The planning occurs between Goodyear employees at primary technical centers in various locations. Each RFP has more than 600 fields of data, all catalogued in a basic Oracle database running on a single server at the company's U.S. headquarters. Each user can fill out the fields pertaining to his section, allowing him to search the database for his own concerns and see the specific fields of interest to him.
Riding on those tires are scores of cast-metal parts that comprise the rest of the car. Most of those are made by Intermet. The company specializes in "black box" projects, where an automotive OEM will request a part without design details, asking Intermet to optimize for cost, strength, and weight. That means the company makes nearly everything (crankshafts, camshafts, engine covers, transmissions, oil pump bodies, chassis and suspension, brakes, and more) and uses almost every type of software to do it. The challenge got tougher in recent months, following a corporate buying spree when the company acquired four other businesses between 1998 and 2000.
So they adopted ActiveProject in March, 2001 to keep track of the whole process, says Gary Ruff, Intermet's EVP of technical services. One of their biggest challenges was software: they run Metaphase PDM, four types of CAD (SDRC, Pro/Engineer, Unigraphics, and Catia), and nearly every CAE analysis package.
"Intermet before 1995 had a decent communication system; then our engineering staff about doubled," he says. Spread over various locations, they didn't want to build a hard-wired WAN between their computers; they wanted a Web-based system. And yet, they didn't want to hire network administrators, programmers, or consultants. And-oh, yes-they wanted the ability to invite customers to join in collaboration sessions, too.
ActiveProject was the answer because it allowed the company to share lightweight versions of complex CAD models, rotating them in a Web browser, adding comments, and looking at cross-sections.

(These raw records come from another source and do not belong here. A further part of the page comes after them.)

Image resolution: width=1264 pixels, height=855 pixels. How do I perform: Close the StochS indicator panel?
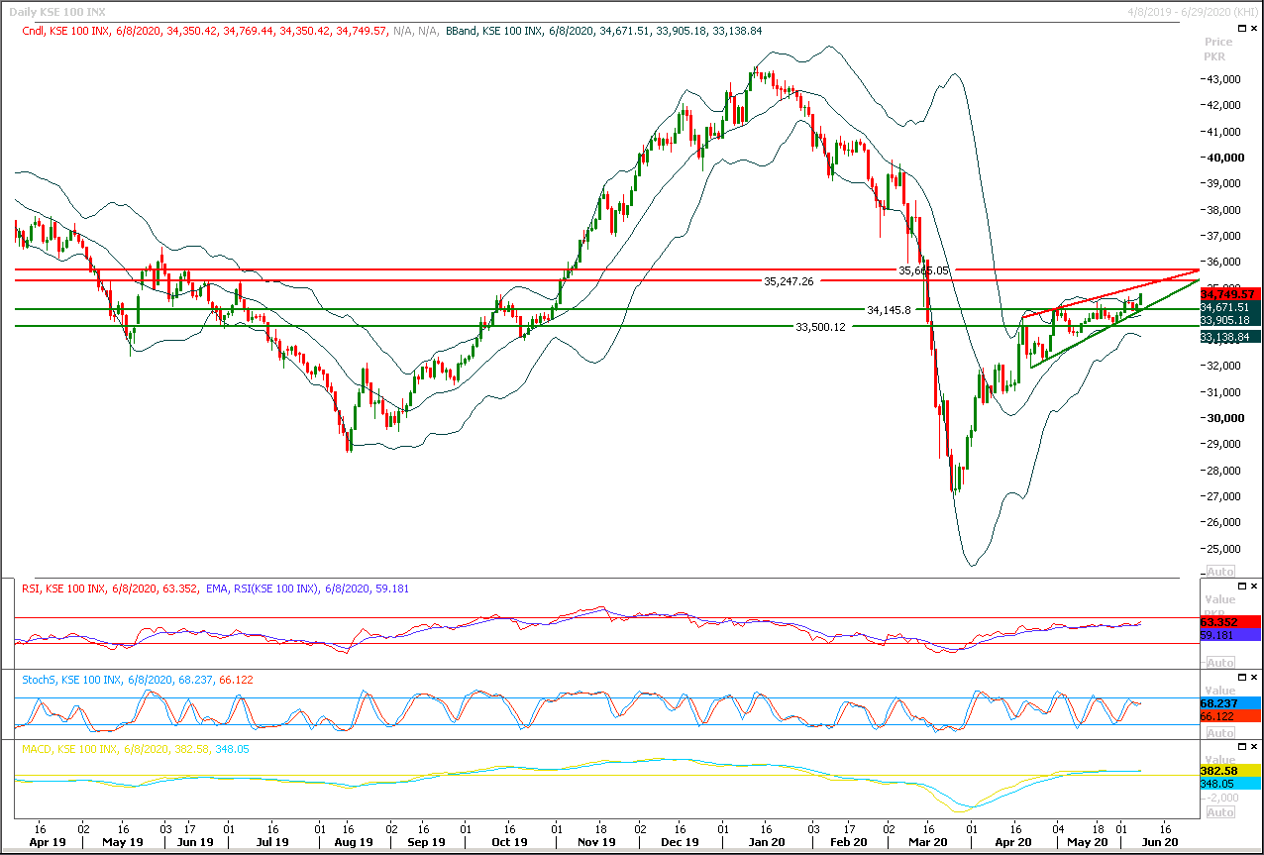coord(1255,679)
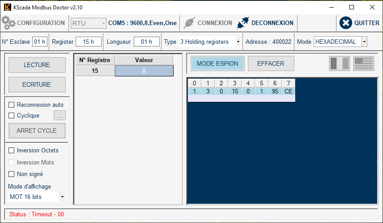Viewport: 383px width, 223px height.
Task: Open the Type Holding registers dropdown
Action: pyautogui.click(x=238, y=42)
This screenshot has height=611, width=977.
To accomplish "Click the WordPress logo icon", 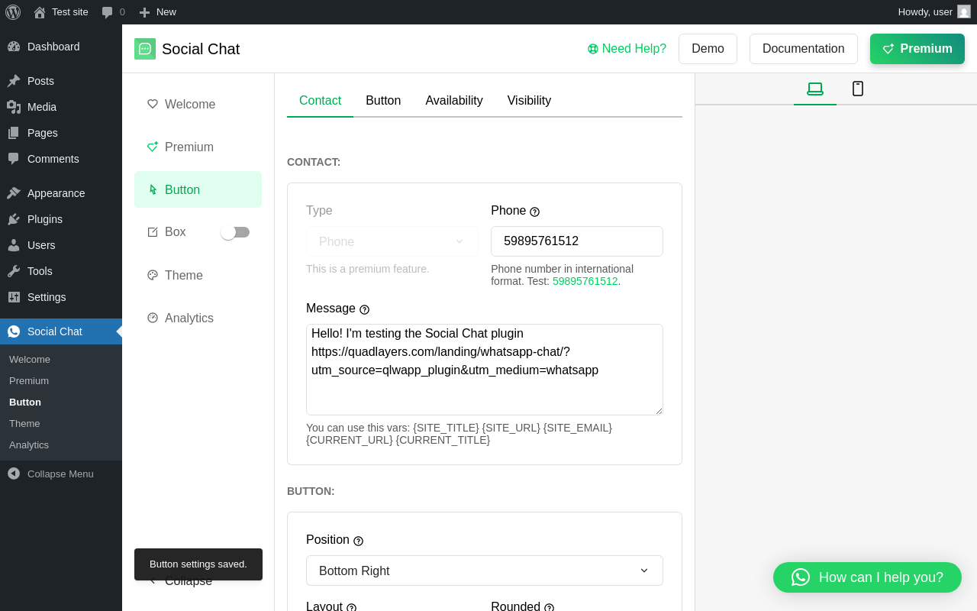I will tap(13, 12).
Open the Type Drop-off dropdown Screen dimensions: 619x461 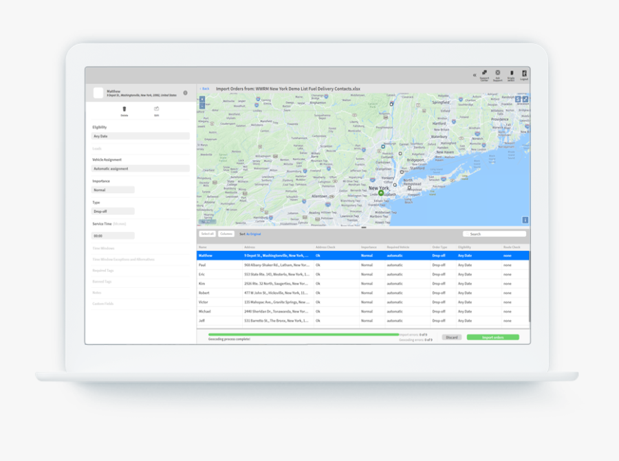click(113, 212)
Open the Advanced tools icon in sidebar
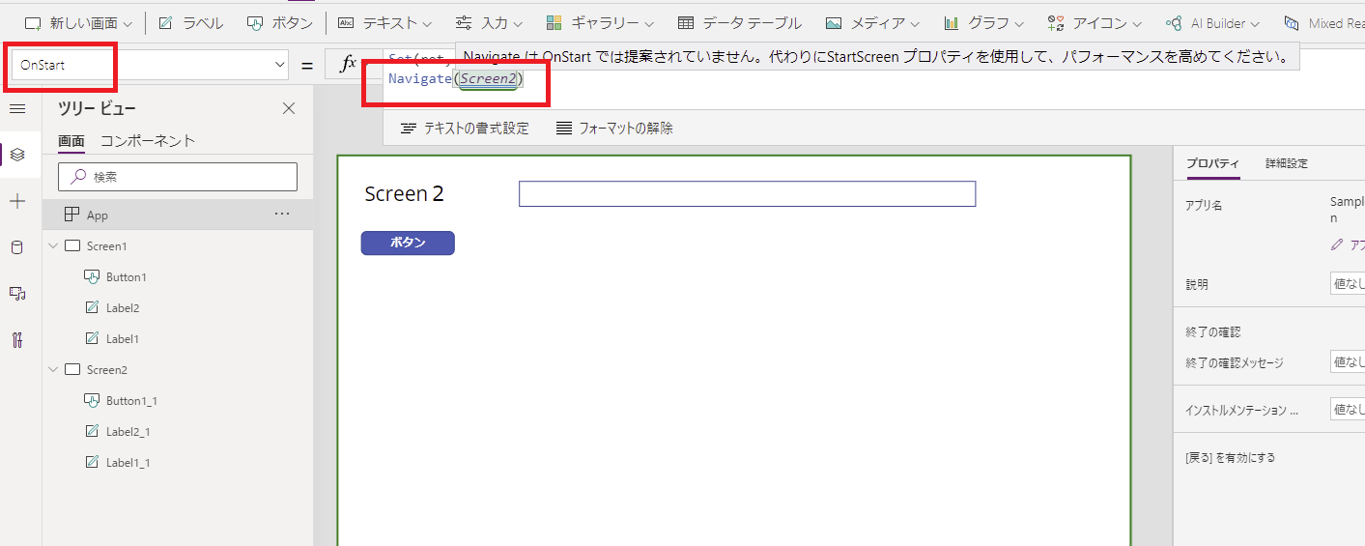This screenshot has height=546, width=1365. (16, 340)
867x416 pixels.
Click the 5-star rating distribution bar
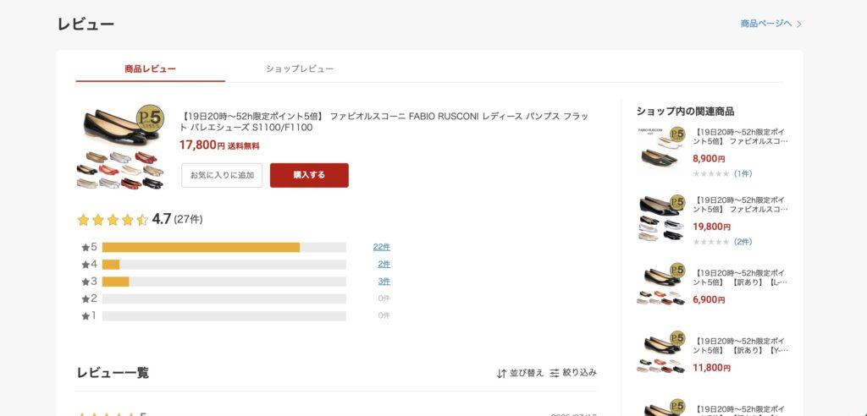(224, 247)
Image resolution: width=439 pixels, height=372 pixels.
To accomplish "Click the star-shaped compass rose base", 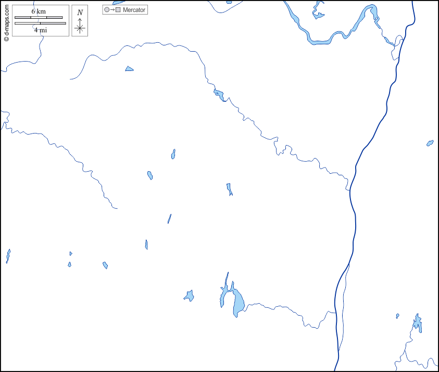I will [80, 28].
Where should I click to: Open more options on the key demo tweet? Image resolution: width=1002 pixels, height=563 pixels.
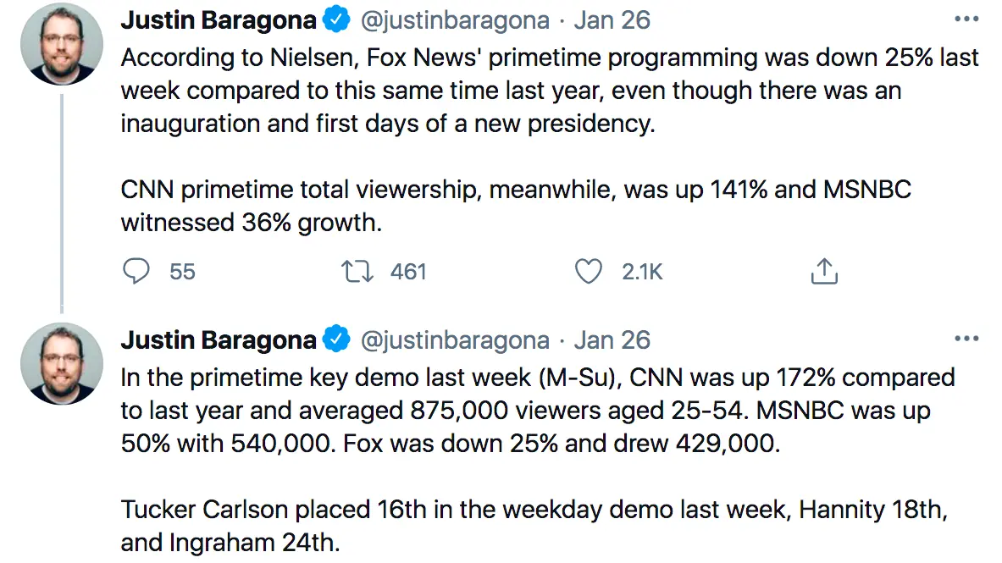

Today, ActiveProject has more than 250 users, spread around Intermet's 25 locations, including 20 manufacturing plants. It all runs off a single server at the company's headquarters in Troy, with minimal oversight: "My administrative assistant is the network administrator," says Ruff. "And it takes less than an hour a week."
"We kid around with Framework, and tell them 'Forget about ActiveProject; we're interested in Active-PROFIT!'" Ruff says.
That part seems to be working, too. Intermet recently finished working with Delphi Corp. (Troy, MI) on a steering knuckle for General Motors's UW platform, used in minivans-the Venture, Montana, Grand Prix, Impala, and Malibu. Intermet expects to produce two million parts per year-not bad for the first major product they tracked end-to-end in ActiveProject.
And they found another way to save money: the easy collaboration has even allowed Intermet to buy fewer seats of CAD, since many users had owned it merely to view each other's files.
Compared to PLM, the ActiveProduct suite has a shorter lifecycle, says Framework CEO Donald Tomkinson. It doesn't help generate ideas (which is where PLM begins) and it doesn't help retire ideas (which is where PLM ends), but it makes everything in between more efficient.
The suite has three modules, stacked on top of each other. ActiveProject synchronizes information, milestones, and communications between all team members. ActiveProcess is built on top of ActiveProject, and ensures products are introduced at the right time and cost. Finally, ActivePortfolio is built on top of ActiveProcess, and ensures the right products are brought to market.
"Moen turns over its entire product line every three years," says Tompkins. "When you're dealing with that kind of 'product velocity,' you want to be sure it's efficient. It's better to put out 70 release per year with a 60% success rate than put out 100 new products with a 50% success rate."